Daleys fight back against McCain ad

CHICAGO Bill Daley has never been a lobbyist, like the ad claims, and even though he is a close advisor to his brother the mayor, his role in day-to-day Illinois politics is minimal. So, when the McCain campaign included him in a reputed rogues gallery of allegedly corrupt Obama associates, both Daleys fired back at McCain's connection to the savings and loan scandal back in the 1980s and McCain's decision to take the low road in the presidential race after cultivating an image as a man who practices politics honorably.

"People look at national politics, they hold their nose and say, 'If this is what's happening, you have to tear the other person down, are you worthy of that position?' " said Mayor Richard Daley.

The mayor came out swinging Tuesday in defense of his younger brother Bill, who is featured prominently in a new ad from the McCain campaign that tries to link Obama to Illinois' culture of political corruption.

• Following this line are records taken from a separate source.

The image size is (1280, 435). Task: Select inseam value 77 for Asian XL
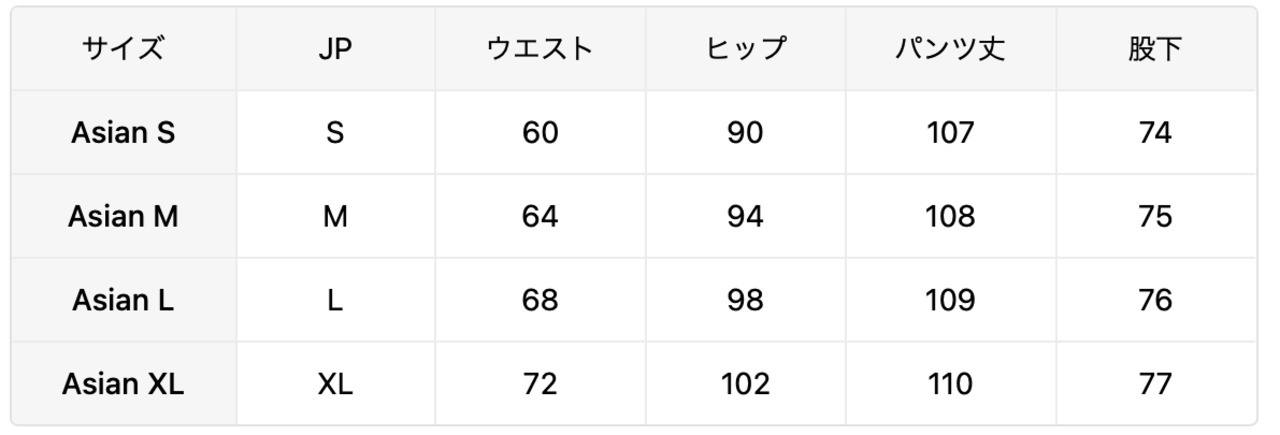[1155, 384]
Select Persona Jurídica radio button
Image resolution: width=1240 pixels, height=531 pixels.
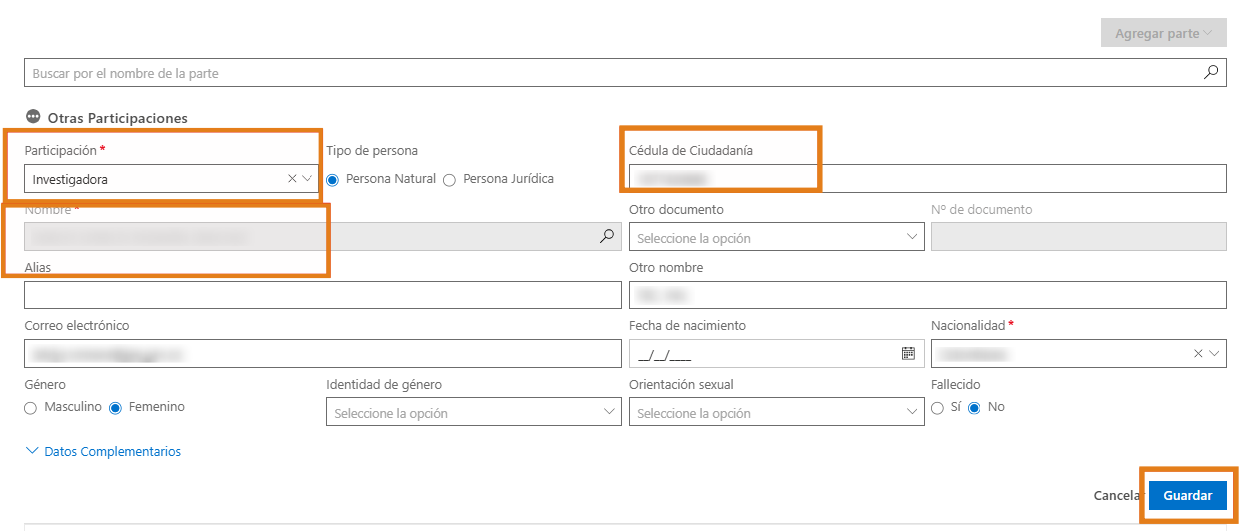(449, 180)
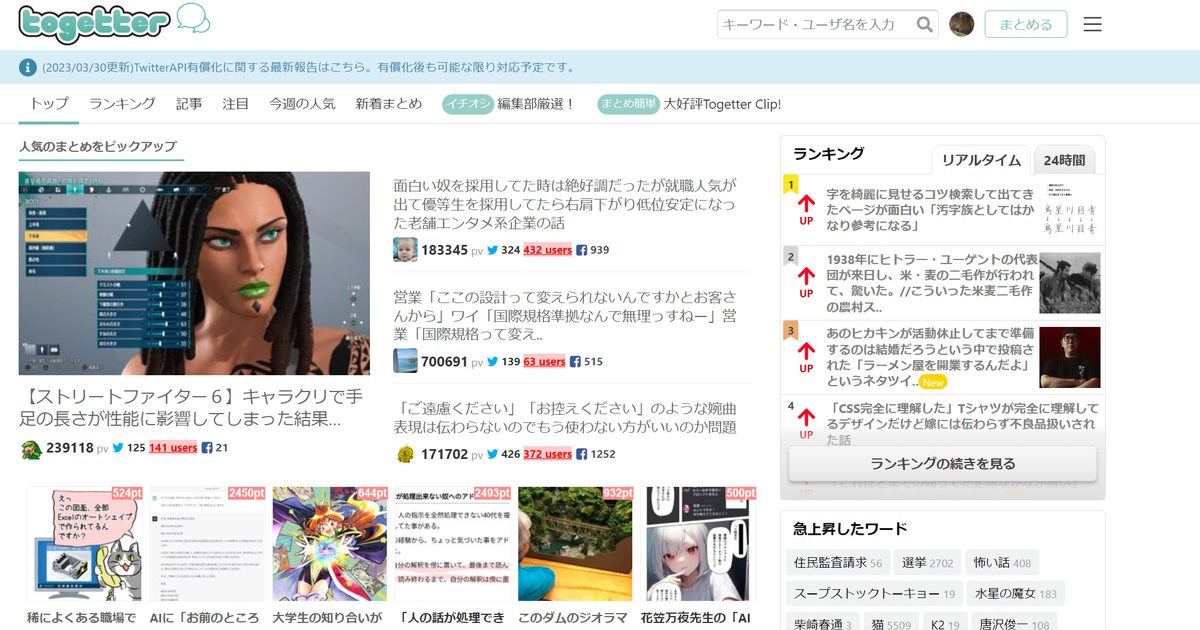1200x630 pixels.
Task: Click the keyword search input field
Action: pos(815,24)
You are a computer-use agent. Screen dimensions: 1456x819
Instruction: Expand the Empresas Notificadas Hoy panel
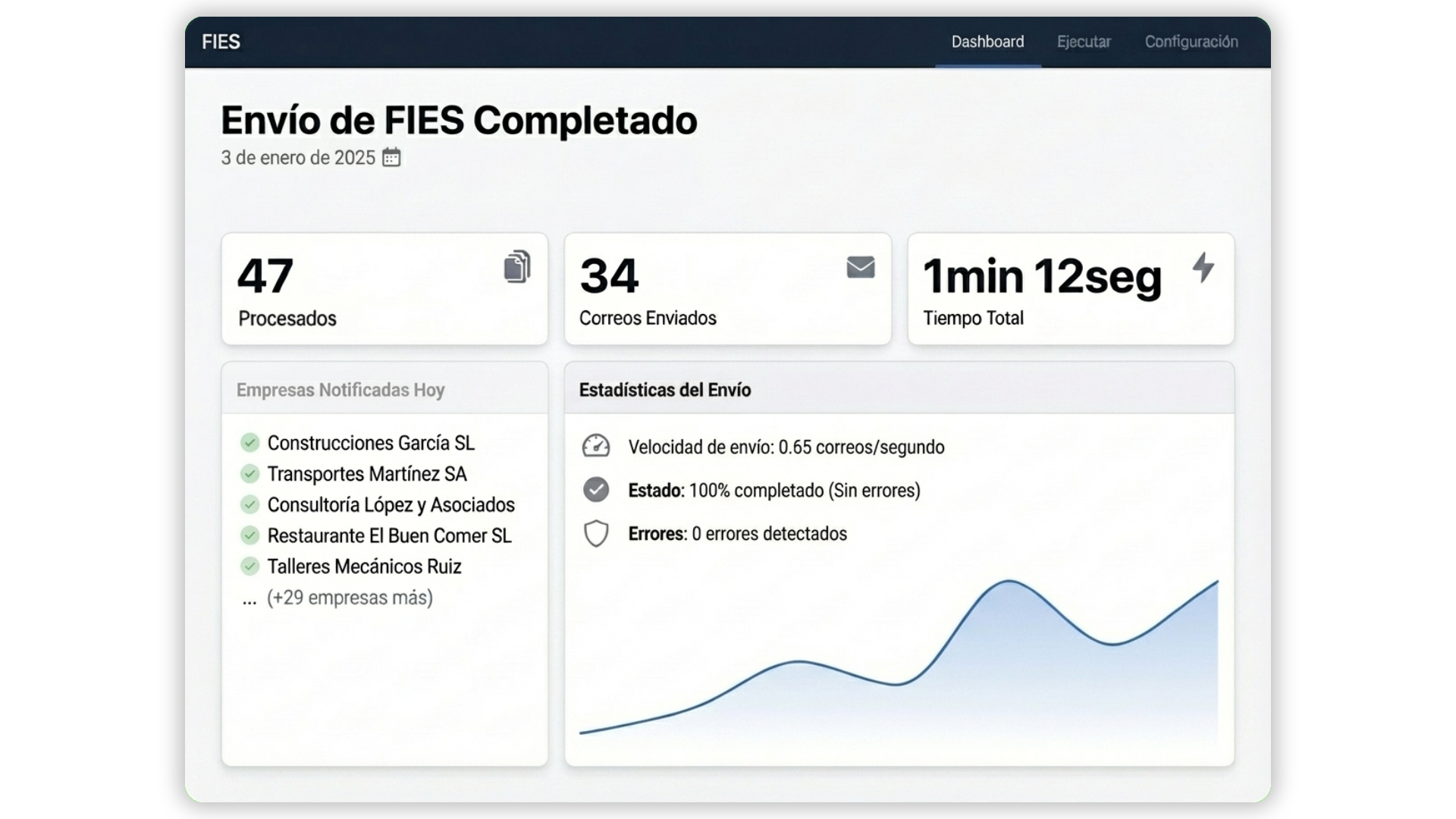(340, 390)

"His economic advisor, William Daley, lobbyist. Mayor's brother. His money man, Tony Rezko, client, patron, convicted felon. With friends like that, Obama is not ready to lead," the TV ad says.

"First of all, it was rather upsetting, because I pride myself on the fact that I have not been involved with any of those people that were named in that ad," said Bill Daley.

Bill Daley is the vice chairman of a major financial company, JP Morgan Chase, a former cabinet secretary in the Clinton administration, and the manager of Al Gore's almost-successful presidential campaign in 2000. But Bill Daley has never been a lobbyist, or a politician, and he doesn't even know Tony Rezko, but he does know John McCain -- pretty well -- and he says the ad is a major disappointment.

"It looks as though John McCain at this stage in his life just wants to win. He's always prided himself as being an honorable person. But it looks like he may have left his honor in his uniform," said Bill Daley.

"People get desperate in their political life," said Mayor Daley.

The Daleys say it's incredulous that McCain would even raise the corruption issue after his reputation was sullied by a close relationship with Arizona businessman Charles Keating, a major figure in the savings and loan scandal in the 1980s.

"He was burned by that, and one would have thought he would have learned a lesson," said Bill Daley.

"When people start throwing dirt and mud, remember, it comes back and hits you right in the face," said Mayor Daley.

Bill Daley, who is one of the national co-chairs of the Obama campaign and a possible candidate for governor of Illinois in 2010, says that when you run a nasty, divisive campaign it's impossible to govern, even if you do win, and it makes the voters increasingly cynical about the entire political process. He adds, predictably, that Obama and his campaign have been models of integrity.

ABC7 reached out to the McCain campaign nationally and in Chicago for a response to the Daley comments. But so far they haven't responded.